Do you recall the U.S. Supreme Court’s Rapanos decision in 2006 in which the Court split 4-1-4 on the extent of the federal government’s jurisdiction over wetlands under the Clean Water Act? That odd split, with Kennedy in the middle, left at least two possible tests for determination of jurisdiction and uncertainty that remains today.

The United States Court of Appeals, Fourth Circuit, on January 25th, handed down its decision in Precon Development Corporation Inc. the United States Army Corps of Engineers clearly showing how unclear the jurisdictional issue remains. http://pacer.ca4.uscourts.gov/opinion.pdf/092239.P.pdf

For background on the Rapanos decision and the fallout, click here and here.

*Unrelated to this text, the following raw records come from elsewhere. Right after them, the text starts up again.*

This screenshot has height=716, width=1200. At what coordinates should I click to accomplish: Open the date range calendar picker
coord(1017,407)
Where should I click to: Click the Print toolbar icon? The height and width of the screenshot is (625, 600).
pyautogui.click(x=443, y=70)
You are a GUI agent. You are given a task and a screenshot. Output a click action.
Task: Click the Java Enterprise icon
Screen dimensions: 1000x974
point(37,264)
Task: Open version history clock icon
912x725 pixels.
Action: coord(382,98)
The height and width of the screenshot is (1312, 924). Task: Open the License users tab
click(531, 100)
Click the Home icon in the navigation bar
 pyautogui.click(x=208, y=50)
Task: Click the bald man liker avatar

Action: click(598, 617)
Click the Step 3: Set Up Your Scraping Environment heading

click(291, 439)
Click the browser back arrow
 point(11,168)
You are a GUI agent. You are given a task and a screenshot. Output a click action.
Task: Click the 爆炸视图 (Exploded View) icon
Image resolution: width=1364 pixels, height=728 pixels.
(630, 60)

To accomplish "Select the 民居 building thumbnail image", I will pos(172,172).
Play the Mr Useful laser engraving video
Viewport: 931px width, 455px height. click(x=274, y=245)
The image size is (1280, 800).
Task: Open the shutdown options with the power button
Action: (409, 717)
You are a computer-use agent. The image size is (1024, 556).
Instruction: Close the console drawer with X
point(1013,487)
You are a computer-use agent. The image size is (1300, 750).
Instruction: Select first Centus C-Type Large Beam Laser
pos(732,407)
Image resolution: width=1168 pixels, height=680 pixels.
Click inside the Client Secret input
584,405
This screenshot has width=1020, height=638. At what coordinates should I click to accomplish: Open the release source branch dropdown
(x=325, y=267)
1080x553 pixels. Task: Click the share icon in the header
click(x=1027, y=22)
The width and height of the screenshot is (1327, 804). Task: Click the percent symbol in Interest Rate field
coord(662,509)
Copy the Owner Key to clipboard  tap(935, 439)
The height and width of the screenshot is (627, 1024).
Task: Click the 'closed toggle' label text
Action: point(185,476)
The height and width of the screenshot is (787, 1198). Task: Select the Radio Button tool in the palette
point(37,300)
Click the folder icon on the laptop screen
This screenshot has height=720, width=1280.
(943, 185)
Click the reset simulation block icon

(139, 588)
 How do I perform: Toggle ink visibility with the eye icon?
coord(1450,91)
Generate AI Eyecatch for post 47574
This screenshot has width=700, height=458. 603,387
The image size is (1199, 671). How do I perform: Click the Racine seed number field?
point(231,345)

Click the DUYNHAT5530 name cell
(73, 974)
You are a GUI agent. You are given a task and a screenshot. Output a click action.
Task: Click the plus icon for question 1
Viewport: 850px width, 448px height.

The whole doctrinal disaster brings back fond memories the former Secretary of Defense Donald Rumsfeld, who famously said:

As we know,
There are known knowns.
There are things we know we know.
We also know
There are known unknowns.
That is to say
We know there are some things
We do not know.
But there are also unknown unknowns,
The ones we don’t know
We don’t know.

http://www.slate.com/id/2081042/

I do miss him.

The Precon case arose over a dispute as to whether 4.8 acres of wetlands 7 miles from the nearest navigable water was subject to jurisdiction by the U.S. Army Corps of Engineers under the Clean Water Act. The Corps claimed jurisdiction and denied Precon’s application to impact the wetlands through development. Precon appealed and the federal district court granted summary judgment to the Corps upholding the Corps’ jurisdiction and permit denial.

Precon appealed the Corps’ jurisdictional determination and the Fourth Circuit vacated the District Court’s grant of summary judgment and remanded the case back to the District Court with instructions to remand the matter back to the Corps for reconsideration of its jurisdiction over the wetlands.

Precon is the developer of the 650-acre planned unit development known as Edinburgh in Chesapeake, Virginia. Between 2004 and 2006, Precon received Corps approval to fill 77 acres of wetlands for the development.

Precon later decided to develop 10 additional residential lots in Edinburgh, development that required impacting another 4.8 acres of wetlands. The Corps was not happy about Precon’s piecemealing the application by adding additional land. Precon said the Corps didn’t have jurisdiction over the 4.8 acres; the Corps said it did; and the issue was joined.

Landscapers, plumbers, electricians and carpenters were hard at work Sept. 17 putting the final touches on Edinburgh Meadows, the host site for this year's Homearama. (Steve Earley / The Virginian-Pilot)

The wetlands in question are next to a man-made drainage ditch that is 2,500 feet long, dug through wetlands with the dredge materials thrown up on the side creating a berm between the ditch and the 4.8 acres of wetlands.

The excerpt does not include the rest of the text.